◆ Instruction a: Convert the rows from the line with "Task: Click the blue verified badge" to the line with "click(859, 45)" into a numbered list, omitting blank lines and leaving out the pictures.

◆ Passage:
⁂

Immediately upon opening to the epistle lection, this week, we are confronted with the radical centrality of love. Paul has just concluded his famous discussion of the spiritual gifts God has appointed in the church (12:1-30). In the final verse before the beginning of our text, Paul exhorts the Corinthians: “But strive for the greater gifts. And I will show you a still more excellent way” (12:31). The greater gifts, the way more excellent than that defined by apostles, prophets, and teachers, greater than power, healing, assistance, leadership, and tongues, is the way of love.

Commentators point out that chapter 13 fits all the criteria of an ancient genre of literature known as an encomium.[1] Encomia serve to praise a particular individual or (as in this case) virtue by pointing to actions that establish its character and by comparison and contrast with other praiseworthy things or virtues. Chapter 13 does just this in service to the supremacy of love.

⁂

◆ Supplied information:
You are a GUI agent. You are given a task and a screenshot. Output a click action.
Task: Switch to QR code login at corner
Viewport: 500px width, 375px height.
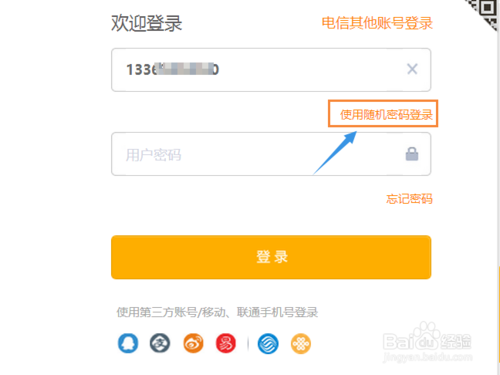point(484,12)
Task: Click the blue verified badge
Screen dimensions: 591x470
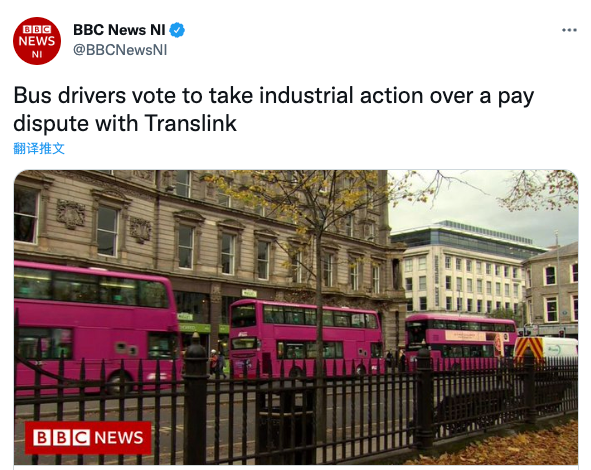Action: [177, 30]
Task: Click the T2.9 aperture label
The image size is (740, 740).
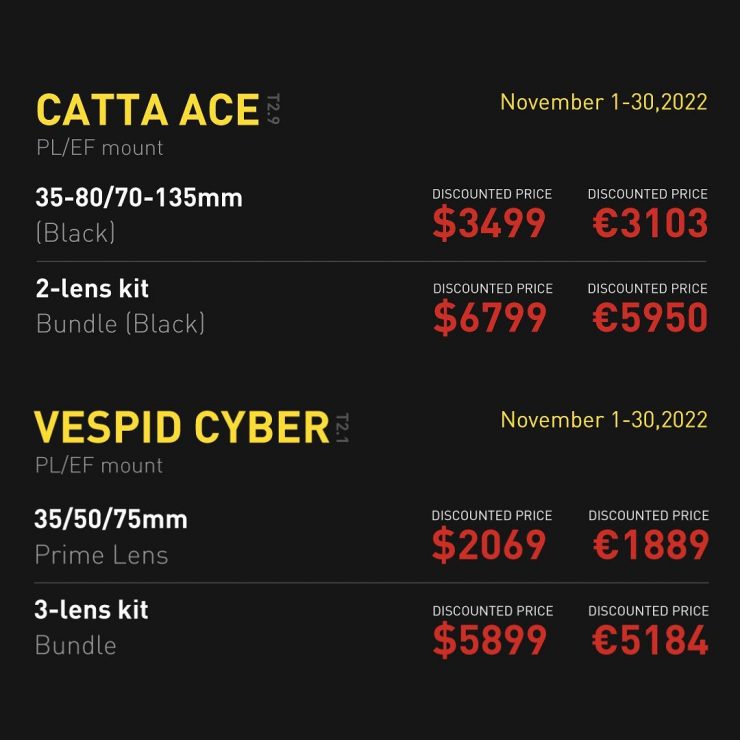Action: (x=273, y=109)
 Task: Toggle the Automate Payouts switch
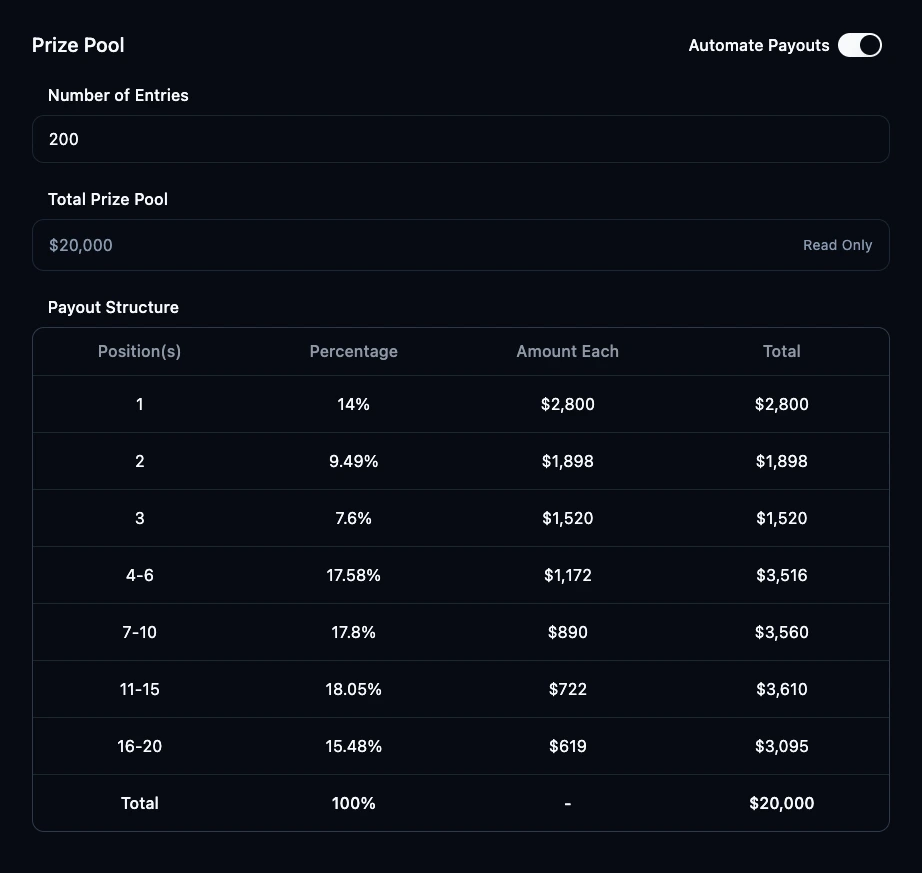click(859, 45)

⁂

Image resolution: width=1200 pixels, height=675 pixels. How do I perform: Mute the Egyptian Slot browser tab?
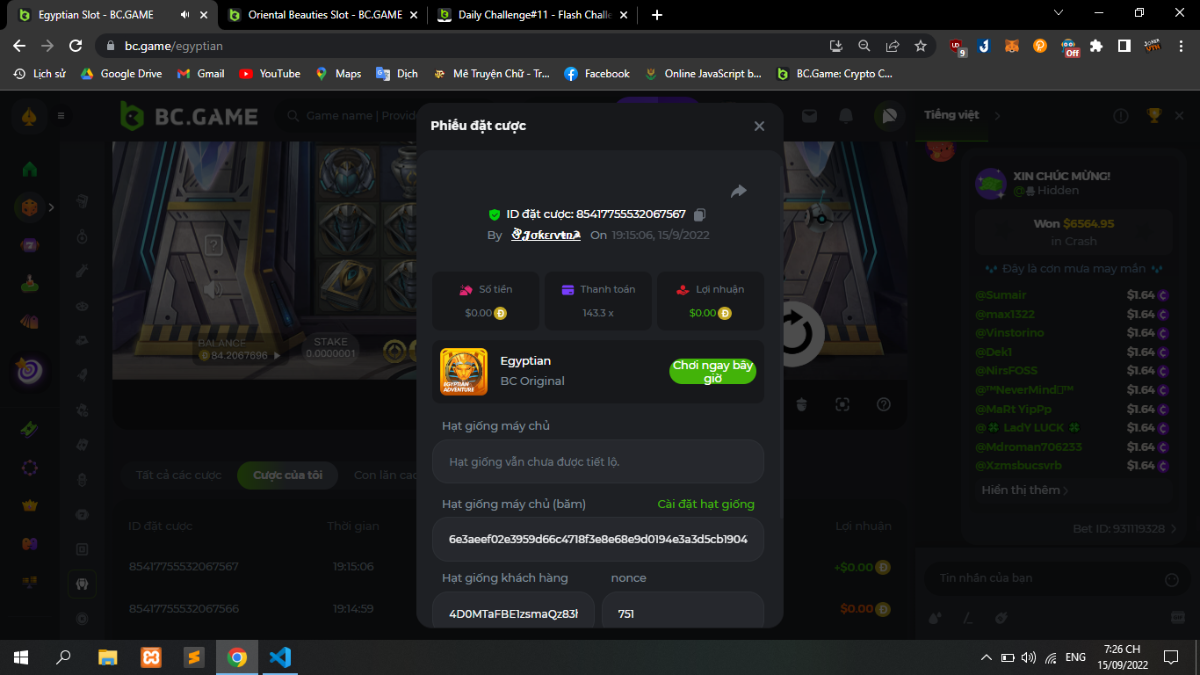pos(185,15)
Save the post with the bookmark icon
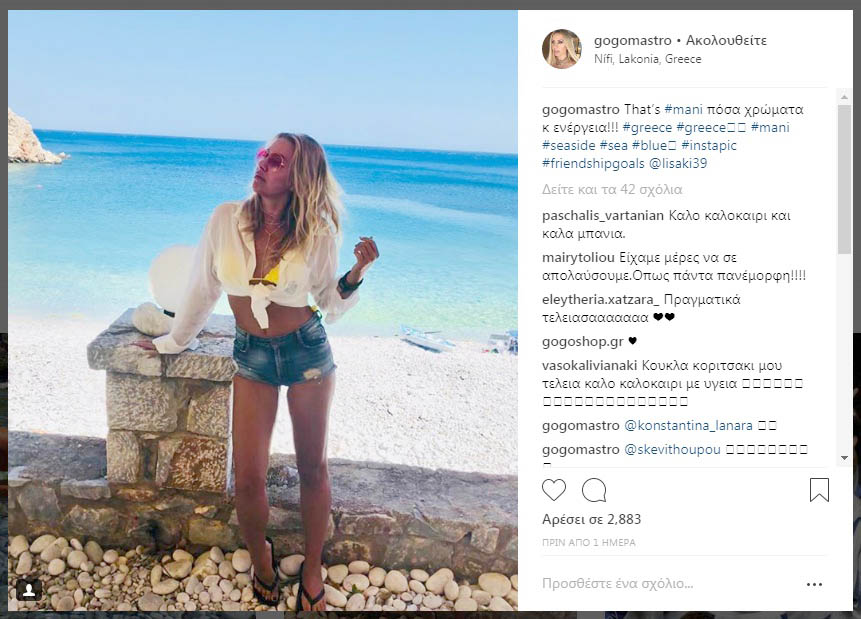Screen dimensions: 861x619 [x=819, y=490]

⁂

◆ Instruction b: Reproduce verbatim the portion of the commentary on 1 Corinthians 13 from "Immediately upon opening" to "way of love.".

◆ Full response a:
1. Task: Click the blue verified badge
2. Screen dimensions: 591x470
3. Action: [177, 30]
4. Task: Click the T2.9 aperture label
5. The image size is (740, 740).
6. Action: (x=273, y=109)
7.  Task: Toggle the Automate Payouts switch
8. click(859, 45)

◆ Full response b:
Immediately upon opening to the epistle lection, this week, we are confronted with the radical centrality of love. Paul has just concluded his famous discussion of the spiritual gifts God has appointed in the church (12:1-30). In the final verse before the beginning of our text, Paul exhorts the Corinthians: “But strive for the greater gifts. And I will show you a still more excellent way” (12:31). The greater gifts, the way more excellent than that defined by apostles, prophets, and teachers, greater than power, healing, assistance, leadership, and tongues, is the way of love.